Les quelque six millions de Roms vivant dans les pays de l'UE sont bien en-dessous de la moyenne nationale en ce qui concerne presque tous les indicateurs de développement humain. Huit Roms sur dix risquent ainsi de connaître la pauvreté, et seul un jeune adulte rom sur sept a terminé ses études secondaires. Les expulsions forcées de Roms continuent à constituer la norme plutôt que l'exception dans un certain nombre de pays européens comme la Roumanie, l'Italie et la France. Ils connaissent la ségrégation à l'école en République tchèque, en Grèce et en Slovaquie. Tout cela est contraire aux lois nationales et communautaires interdisant la discrimination raciale, souligne Amnesty.

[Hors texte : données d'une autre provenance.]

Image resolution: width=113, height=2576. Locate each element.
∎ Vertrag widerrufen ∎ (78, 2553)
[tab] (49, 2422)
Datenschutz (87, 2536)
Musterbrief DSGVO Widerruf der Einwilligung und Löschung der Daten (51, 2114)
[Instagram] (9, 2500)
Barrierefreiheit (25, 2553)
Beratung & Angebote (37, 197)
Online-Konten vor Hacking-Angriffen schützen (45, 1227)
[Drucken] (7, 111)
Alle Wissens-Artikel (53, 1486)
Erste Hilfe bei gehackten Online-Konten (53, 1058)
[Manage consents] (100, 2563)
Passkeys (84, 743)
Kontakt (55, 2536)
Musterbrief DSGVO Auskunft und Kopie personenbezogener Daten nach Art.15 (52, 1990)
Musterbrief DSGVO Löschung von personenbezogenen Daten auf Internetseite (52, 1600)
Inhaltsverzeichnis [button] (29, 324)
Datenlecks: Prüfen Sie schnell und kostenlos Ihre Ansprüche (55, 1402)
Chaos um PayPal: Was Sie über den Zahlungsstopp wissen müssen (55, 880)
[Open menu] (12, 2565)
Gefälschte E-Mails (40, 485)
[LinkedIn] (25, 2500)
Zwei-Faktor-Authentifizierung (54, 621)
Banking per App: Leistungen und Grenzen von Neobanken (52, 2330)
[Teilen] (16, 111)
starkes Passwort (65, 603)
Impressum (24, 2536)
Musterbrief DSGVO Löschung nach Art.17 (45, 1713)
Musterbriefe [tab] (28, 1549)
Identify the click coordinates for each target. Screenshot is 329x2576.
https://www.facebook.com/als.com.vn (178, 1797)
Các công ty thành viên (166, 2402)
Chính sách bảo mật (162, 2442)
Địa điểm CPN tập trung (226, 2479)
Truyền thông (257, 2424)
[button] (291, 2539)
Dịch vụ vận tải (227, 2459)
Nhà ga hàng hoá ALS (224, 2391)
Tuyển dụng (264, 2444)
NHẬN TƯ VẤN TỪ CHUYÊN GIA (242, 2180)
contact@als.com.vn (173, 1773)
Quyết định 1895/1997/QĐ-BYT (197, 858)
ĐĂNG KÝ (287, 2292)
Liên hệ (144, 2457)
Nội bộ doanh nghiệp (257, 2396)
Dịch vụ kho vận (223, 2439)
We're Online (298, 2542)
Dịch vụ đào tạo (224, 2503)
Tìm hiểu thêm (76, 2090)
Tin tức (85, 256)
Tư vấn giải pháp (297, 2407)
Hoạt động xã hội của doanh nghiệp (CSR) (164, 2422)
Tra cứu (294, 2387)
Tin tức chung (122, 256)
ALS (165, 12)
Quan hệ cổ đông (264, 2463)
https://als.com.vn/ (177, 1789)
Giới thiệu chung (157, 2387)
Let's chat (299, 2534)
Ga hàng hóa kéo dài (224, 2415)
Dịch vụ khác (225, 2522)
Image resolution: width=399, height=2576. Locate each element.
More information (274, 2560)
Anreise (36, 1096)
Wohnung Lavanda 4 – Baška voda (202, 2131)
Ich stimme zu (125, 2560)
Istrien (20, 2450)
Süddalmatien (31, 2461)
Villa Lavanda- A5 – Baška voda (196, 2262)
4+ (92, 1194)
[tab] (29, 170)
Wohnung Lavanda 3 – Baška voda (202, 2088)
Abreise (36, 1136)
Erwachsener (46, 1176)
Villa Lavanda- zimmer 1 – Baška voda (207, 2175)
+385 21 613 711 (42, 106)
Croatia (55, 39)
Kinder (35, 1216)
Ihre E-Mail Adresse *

Une centaine d'attaques violentes

Plus de 120 graves attaques violentes visant des Roms et leurs biens ont eu lieu en Hongrie, en République tchèque, en Slovaquie et en Bulgarie entre janvier 2008 et juillet 2012 - coups de feu, coups de couteau et incendies criminels, entre autres, ont été signalés. Les autorités étatiques, la police notamment, ont dans de nombreux cas manqué à leur devoir consistant à prévenir ces attaques ou à mener des enquêtes approfondies sur celles-ci.
En 2000, l'UE a adopté la Directive sur l'égalité raciale qui interdit les discriminations se fondant sur la race ou l'appartenance ethnique dans le monde du travail, à l'école, et dans le cadre de l'accès aux biens et services, au logement et aux soins de santé. La Charte des droits fondamentaux de l'Union européenne, entrée en vigueur en 2009, interdit également la discrimination et consacre les droits à l'éducation, à l'aide sociale et au logement, ainsi qu'au travail.
En sa qualité d'organe exécutif de l'UE, la Commission européenne est habilitée à agir contre les États membres de l'UE lorsqu'ils n'observent pas les lois communautaires et la Charte. Elle n'a cependant jamais sévi contre les politiques et pratiques introduisant des discriminations à l'égard des Roms ou d'autres minorités ethniques, déplore Amnesty International.

Un prêtre solidaire

Par ailleurs, à Lyon, un prêtre (écouter son témoignage) qui avait accueilli en urgence une cinquantaine de Roms dans une salle paroissiale après une expulsion a passé la nuit de mercredi à jeudi avec eux devant le tribunal administratif de Lyon, dans l’attente d’une décision sur leur relogement.
Des militants du Secours catholique et de l’association Enfant sans toit ont également passé la nuit là, venus en «signe d’amitié», comme le prêtre, en «contact régulier» sur ce dossier avec l’archevêque de Lyon, le cardinal Barbarin, qui s’était rendu dans sa paroisse quelques jours plus tôt pour rencontrer ces familles roms.
Sur la cinquantaine de personnes présentes, la moitié sont des enfants (dont une vingtaine entre un et six ans). Une femme enceinte de huit mois a également dormi dans le froid devant le tribunal.